What you need to do. Your answer is the lines below, exactly, from the one that contains "Task: Open the Themes menu" through the one that contains "This screenshot has width=1080, height=1080.", both included.

Provided entries.
===

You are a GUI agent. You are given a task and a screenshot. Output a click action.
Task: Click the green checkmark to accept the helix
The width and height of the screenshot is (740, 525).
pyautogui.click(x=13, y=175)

===

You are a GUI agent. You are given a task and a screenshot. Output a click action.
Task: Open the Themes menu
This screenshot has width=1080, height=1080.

===

Output for this task.
Task: Open the Themes menu
This screenshot has width=1080, height=1080.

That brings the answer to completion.